(What is being asked): Gather all lines in the entries below that include the word "dialog".

(Stored data):

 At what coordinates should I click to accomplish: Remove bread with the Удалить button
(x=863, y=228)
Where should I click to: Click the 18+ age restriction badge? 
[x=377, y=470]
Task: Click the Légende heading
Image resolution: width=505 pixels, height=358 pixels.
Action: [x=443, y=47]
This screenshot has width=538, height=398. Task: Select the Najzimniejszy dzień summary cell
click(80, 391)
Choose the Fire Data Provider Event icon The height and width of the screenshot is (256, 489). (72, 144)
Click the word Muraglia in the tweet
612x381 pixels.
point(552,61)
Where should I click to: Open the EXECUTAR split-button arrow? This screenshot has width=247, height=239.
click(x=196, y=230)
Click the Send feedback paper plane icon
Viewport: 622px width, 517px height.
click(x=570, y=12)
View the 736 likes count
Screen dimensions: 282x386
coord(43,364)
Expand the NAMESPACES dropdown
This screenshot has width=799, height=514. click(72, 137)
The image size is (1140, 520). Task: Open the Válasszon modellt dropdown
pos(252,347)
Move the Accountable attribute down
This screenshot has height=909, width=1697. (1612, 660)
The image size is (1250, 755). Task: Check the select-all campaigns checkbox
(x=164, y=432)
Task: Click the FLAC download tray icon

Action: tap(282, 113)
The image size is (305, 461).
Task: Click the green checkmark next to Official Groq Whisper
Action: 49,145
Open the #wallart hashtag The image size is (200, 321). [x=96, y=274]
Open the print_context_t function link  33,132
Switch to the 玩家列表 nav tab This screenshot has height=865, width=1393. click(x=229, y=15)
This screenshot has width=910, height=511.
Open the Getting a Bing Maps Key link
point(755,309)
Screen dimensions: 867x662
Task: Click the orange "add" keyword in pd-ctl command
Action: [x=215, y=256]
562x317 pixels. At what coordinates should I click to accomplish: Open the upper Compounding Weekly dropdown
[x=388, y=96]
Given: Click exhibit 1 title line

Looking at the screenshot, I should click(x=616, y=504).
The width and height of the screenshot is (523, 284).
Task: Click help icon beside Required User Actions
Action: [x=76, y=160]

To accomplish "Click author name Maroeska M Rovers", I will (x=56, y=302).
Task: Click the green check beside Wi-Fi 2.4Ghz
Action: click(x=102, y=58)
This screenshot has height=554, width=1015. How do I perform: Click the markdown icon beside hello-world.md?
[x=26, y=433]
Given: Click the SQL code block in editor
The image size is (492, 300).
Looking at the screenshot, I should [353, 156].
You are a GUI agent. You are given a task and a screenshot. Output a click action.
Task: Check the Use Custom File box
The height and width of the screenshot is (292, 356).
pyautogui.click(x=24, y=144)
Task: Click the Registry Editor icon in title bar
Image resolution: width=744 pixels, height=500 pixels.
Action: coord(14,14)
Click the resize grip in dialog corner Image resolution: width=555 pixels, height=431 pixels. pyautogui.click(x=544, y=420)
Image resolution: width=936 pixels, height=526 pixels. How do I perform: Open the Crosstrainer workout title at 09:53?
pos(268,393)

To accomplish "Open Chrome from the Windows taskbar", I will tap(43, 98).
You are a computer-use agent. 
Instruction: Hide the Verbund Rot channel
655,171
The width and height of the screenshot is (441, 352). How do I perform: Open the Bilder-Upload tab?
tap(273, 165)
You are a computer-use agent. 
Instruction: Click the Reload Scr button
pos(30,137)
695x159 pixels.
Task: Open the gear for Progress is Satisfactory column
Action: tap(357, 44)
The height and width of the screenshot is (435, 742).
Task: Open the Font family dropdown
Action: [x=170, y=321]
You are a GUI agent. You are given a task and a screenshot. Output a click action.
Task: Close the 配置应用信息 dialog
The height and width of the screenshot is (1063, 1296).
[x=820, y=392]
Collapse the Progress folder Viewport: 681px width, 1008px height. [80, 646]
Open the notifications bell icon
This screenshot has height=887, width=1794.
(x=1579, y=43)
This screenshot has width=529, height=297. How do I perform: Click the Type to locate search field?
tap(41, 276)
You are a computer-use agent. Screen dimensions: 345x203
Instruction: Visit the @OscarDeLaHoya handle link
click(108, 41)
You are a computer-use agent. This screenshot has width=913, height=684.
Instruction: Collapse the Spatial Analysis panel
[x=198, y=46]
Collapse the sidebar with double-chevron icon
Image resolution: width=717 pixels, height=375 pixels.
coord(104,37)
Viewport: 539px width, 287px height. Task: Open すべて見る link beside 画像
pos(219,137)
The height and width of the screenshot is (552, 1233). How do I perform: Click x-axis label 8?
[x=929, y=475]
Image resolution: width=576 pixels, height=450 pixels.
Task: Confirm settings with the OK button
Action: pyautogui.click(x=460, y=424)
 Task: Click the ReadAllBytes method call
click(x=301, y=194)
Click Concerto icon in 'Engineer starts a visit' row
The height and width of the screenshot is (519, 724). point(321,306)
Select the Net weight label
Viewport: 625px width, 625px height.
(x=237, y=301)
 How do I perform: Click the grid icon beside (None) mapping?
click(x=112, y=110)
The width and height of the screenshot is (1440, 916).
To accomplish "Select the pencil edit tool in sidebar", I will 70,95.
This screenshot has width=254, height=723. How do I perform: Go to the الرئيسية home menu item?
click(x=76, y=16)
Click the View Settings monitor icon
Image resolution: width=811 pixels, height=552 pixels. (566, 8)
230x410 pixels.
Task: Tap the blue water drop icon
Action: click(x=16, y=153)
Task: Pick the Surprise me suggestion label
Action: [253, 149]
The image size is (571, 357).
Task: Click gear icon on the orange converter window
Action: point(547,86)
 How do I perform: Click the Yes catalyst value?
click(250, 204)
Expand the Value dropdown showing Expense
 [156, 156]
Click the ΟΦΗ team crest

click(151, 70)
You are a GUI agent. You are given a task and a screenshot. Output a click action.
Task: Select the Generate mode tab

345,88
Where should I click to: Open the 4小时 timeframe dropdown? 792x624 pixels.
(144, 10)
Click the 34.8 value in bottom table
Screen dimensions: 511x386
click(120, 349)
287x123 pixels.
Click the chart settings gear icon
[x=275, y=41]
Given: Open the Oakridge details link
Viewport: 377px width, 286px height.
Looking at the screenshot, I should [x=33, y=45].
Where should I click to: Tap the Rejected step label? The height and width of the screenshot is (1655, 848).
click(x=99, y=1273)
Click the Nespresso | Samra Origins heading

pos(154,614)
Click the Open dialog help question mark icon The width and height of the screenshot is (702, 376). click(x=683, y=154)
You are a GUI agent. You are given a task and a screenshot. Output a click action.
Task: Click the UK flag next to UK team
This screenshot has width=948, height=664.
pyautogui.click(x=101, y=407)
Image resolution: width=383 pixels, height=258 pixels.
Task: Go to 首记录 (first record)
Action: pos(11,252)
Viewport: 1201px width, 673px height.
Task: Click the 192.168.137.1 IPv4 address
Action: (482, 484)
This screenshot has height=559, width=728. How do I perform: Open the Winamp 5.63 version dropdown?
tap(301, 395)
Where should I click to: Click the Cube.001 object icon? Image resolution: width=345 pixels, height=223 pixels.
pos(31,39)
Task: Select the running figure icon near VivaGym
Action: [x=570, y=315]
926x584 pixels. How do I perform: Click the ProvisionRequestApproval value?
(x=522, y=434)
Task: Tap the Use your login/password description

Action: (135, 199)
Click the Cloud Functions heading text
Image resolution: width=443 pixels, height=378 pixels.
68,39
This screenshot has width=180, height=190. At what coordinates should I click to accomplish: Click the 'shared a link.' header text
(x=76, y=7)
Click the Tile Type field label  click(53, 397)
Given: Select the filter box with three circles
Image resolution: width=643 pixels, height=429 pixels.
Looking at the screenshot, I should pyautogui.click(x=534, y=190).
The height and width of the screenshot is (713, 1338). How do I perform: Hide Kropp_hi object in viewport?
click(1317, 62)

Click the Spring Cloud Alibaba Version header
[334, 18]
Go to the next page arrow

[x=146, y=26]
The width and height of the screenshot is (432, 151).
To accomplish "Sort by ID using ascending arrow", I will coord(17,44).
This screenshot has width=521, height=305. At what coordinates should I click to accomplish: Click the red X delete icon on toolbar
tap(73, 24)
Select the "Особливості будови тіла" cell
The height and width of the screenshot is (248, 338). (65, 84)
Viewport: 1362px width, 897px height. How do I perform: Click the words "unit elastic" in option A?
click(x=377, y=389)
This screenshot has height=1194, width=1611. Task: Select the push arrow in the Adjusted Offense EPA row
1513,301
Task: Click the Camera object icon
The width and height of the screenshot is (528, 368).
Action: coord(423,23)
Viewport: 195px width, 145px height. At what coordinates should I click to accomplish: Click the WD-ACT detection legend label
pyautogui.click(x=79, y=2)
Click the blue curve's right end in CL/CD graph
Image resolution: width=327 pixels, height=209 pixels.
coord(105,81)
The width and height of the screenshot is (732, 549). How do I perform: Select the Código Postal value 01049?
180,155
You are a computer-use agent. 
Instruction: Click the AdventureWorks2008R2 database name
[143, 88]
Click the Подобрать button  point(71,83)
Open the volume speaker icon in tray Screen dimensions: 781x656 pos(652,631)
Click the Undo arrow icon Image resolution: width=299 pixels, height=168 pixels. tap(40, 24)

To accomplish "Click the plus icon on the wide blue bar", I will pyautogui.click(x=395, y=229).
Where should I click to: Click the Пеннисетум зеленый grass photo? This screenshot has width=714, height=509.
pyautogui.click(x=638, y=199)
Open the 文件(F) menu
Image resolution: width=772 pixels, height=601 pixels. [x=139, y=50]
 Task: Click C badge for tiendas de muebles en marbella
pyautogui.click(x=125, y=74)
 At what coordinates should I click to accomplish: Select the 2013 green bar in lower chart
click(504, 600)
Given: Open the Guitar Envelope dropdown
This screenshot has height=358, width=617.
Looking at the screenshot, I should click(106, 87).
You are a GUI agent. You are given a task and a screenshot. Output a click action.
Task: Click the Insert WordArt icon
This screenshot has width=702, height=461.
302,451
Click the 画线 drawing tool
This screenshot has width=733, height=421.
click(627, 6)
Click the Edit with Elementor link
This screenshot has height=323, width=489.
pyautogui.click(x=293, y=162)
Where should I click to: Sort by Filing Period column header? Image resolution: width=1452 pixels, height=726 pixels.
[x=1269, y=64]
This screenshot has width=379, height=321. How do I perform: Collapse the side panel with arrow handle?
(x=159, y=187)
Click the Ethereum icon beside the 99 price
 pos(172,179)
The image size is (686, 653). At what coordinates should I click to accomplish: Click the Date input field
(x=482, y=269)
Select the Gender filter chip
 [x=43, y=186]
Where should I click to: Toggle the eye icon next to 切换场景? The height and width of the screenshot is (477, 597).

(Your response):
Click the resize grip in dialog corner Image resolution: width=555 pixels, height=431 pixels. pyautogui.click(x=544, y=420)
Task: Close the 配置应用信息 dialog
Click the Open dialog help question mark icon The width and height of the screenshot is (702, 376). click(x=683, y=154)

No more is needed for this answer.